→ AIM OF THE TASK
Could you transcribe the entries below exactly, starting at the line that contains "Open timeline display settings wrench icon" and stopping at the last line, without any pictures?
==== RECORDS FOR THIS EXERCISE ====
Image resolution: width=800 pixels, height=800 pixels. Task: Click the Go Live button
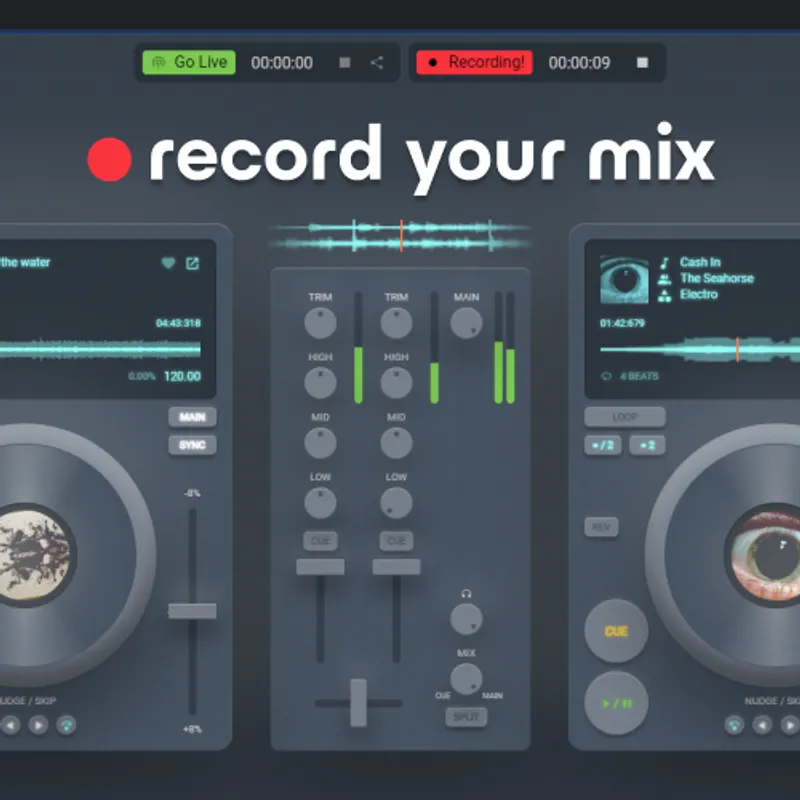(x=187, y=62)
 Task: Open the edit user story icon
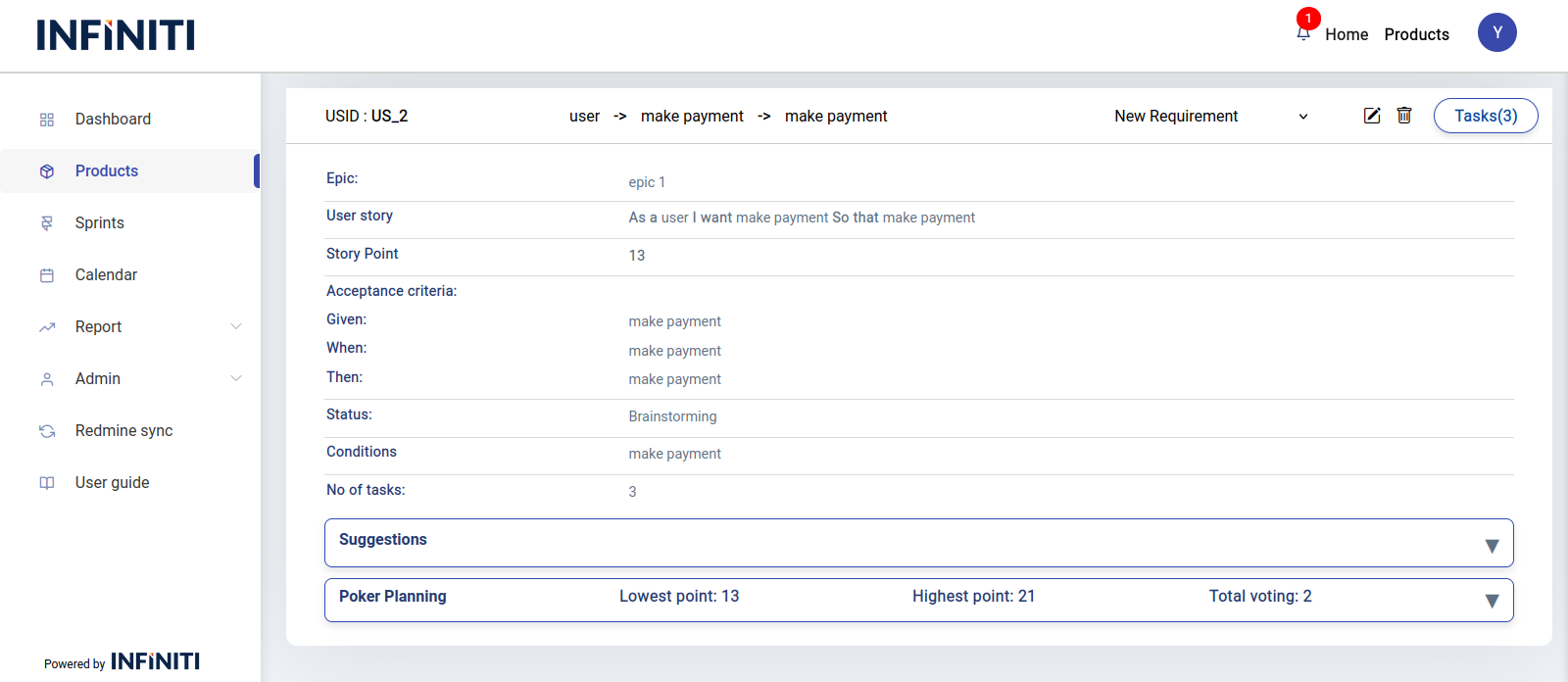coord(1372,116)
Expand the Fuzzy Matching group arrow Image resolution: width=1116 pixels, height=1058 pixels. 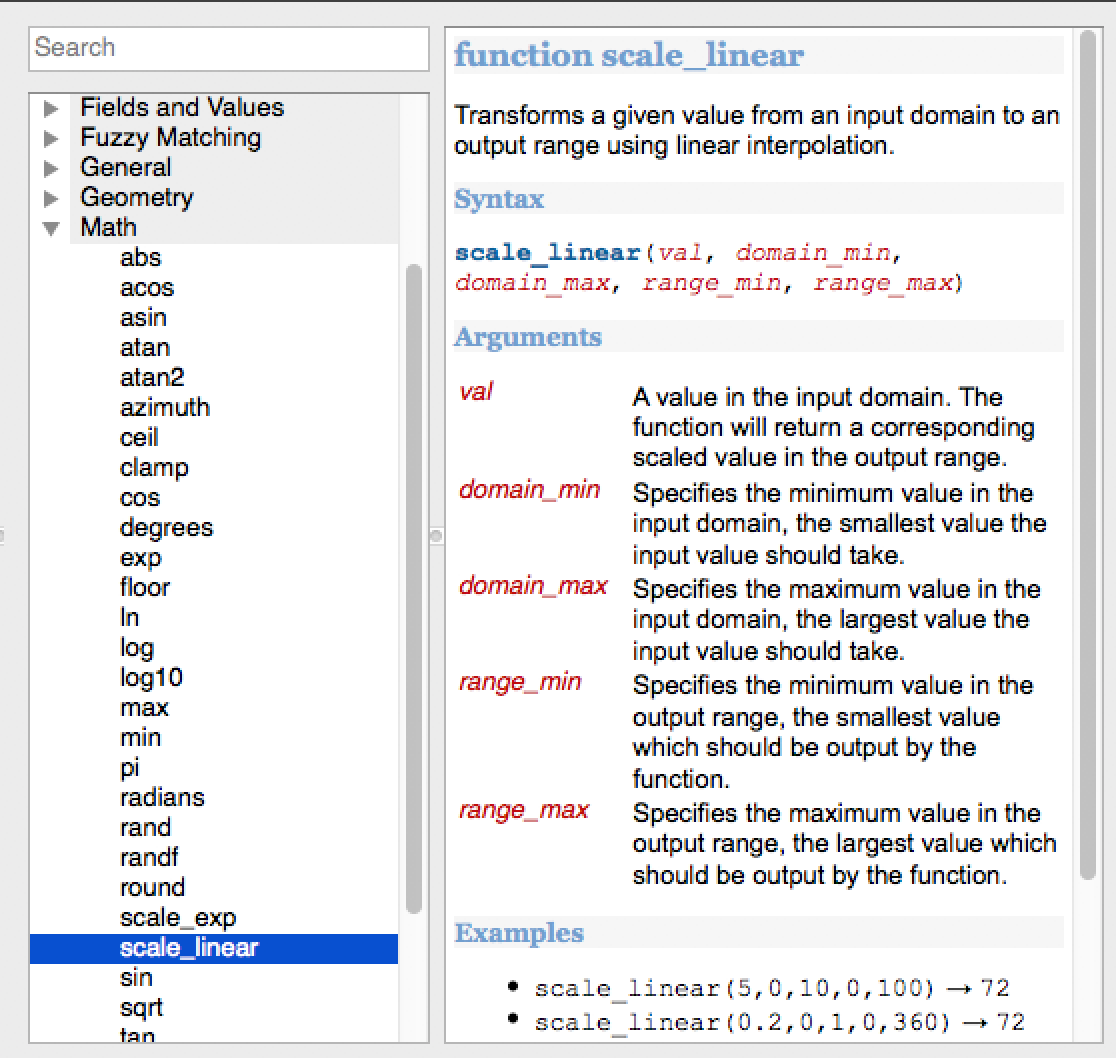coord(51,138)
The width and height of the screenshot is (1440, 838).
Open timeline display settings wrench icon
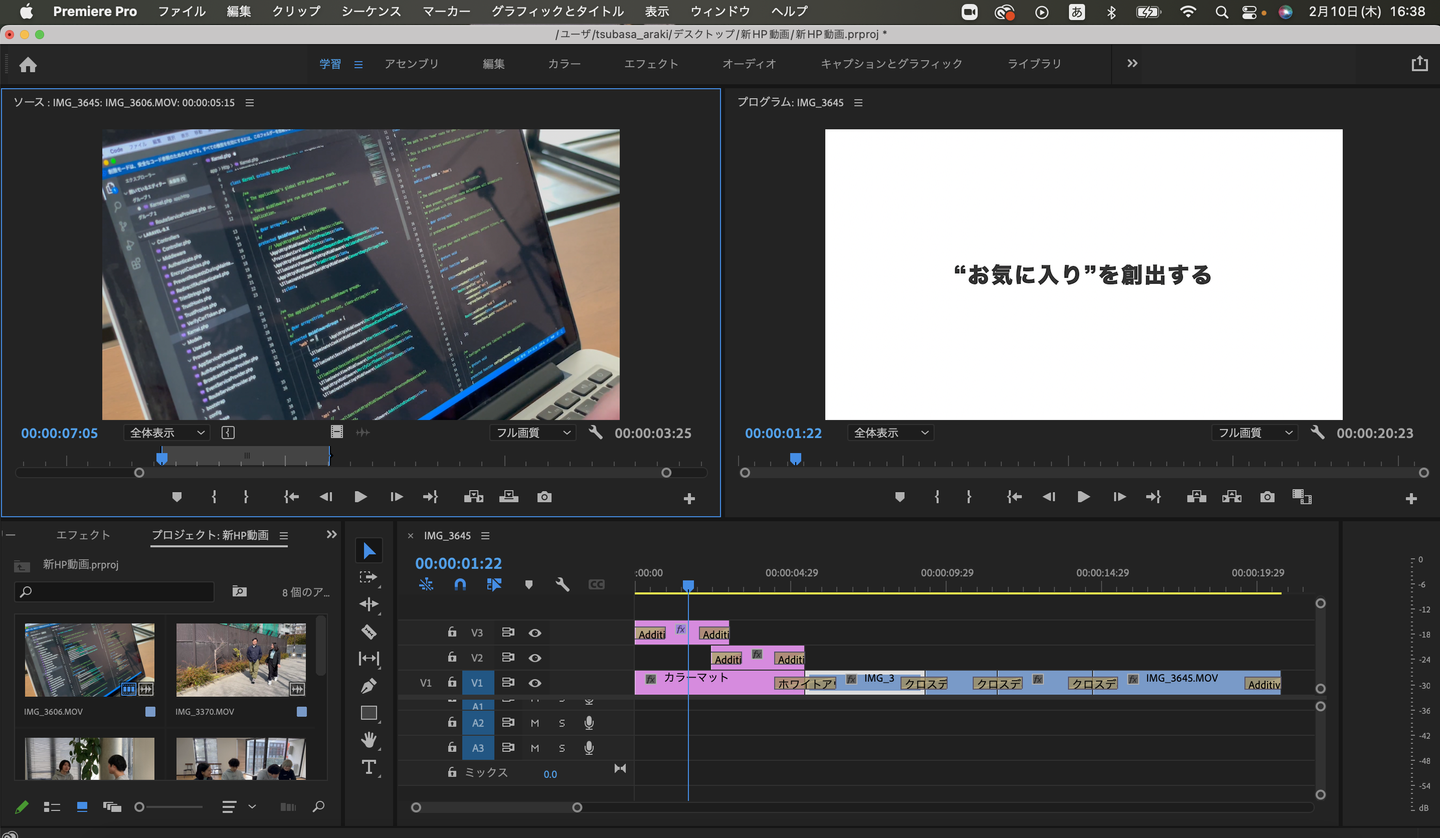coord(562,585)
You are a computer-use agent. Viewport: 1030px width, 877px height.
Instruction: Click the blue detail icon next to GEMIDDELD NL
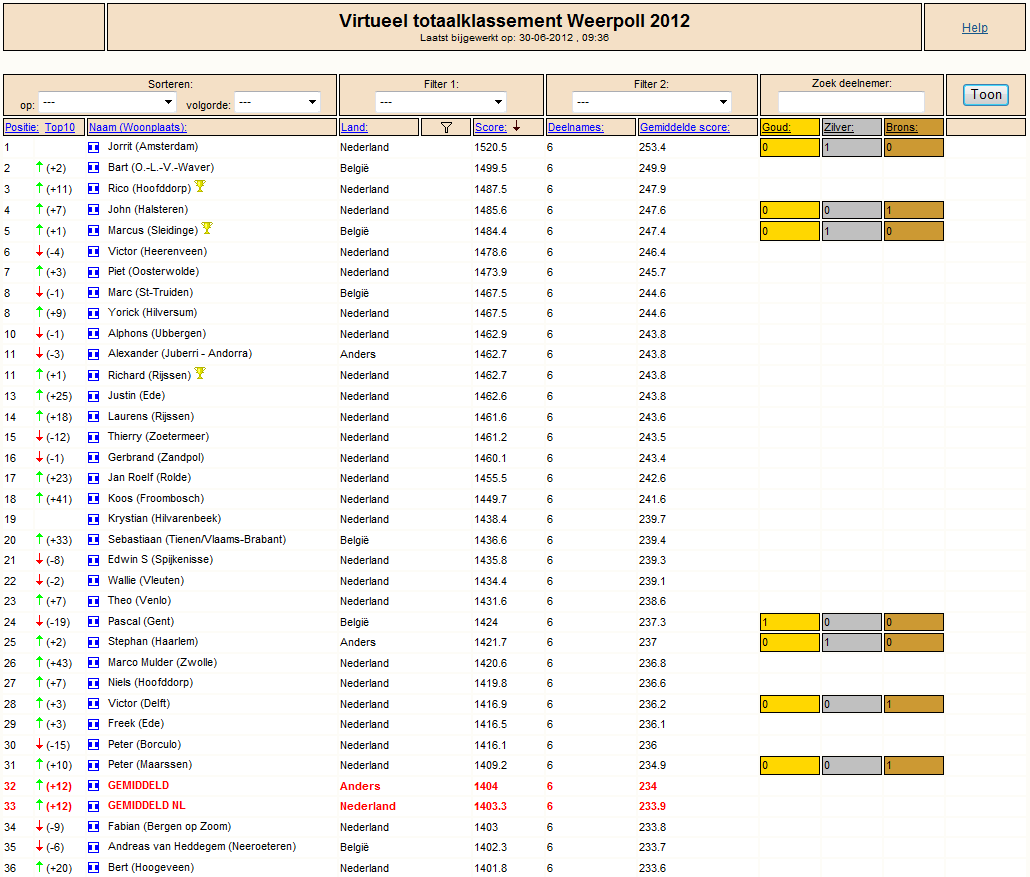(93, 806)
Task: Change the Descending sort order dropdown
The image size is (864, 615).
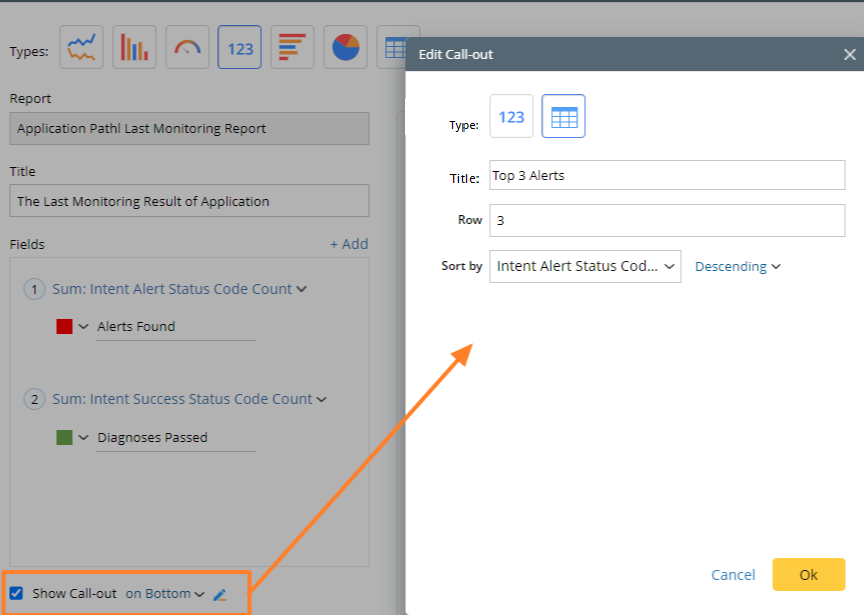Action: (737, 267)
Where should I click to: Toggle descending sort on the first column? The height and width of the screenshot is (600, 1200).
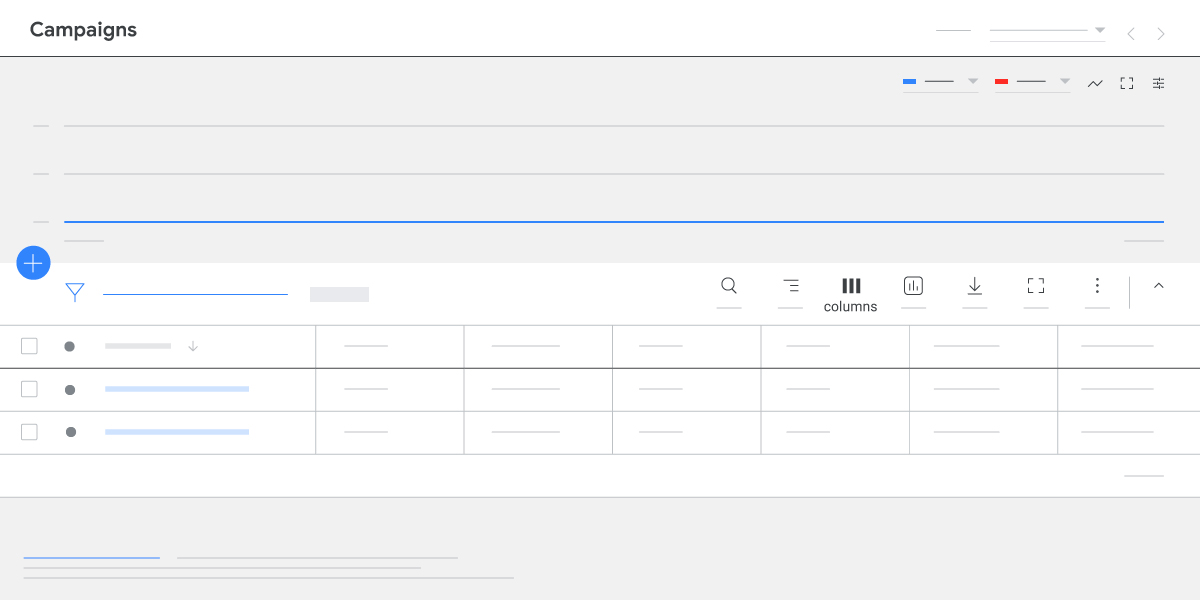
====
→ RESPONSE AREA
Open timeline display settings wrench icon
coord(562,585)
You are a computer-use agent. Viewport: 1030px width, 877px height.
Instruction: Click the blue detail icon next to GEMIDDELD NL
(93, 806)
Task: Change the Descending sort order dropdown
The image size is (864, 615).
Action: (737, 267)
Where should I click to: Toggle descending sort on the first column? The height and width of the screenshot is (600, 1200).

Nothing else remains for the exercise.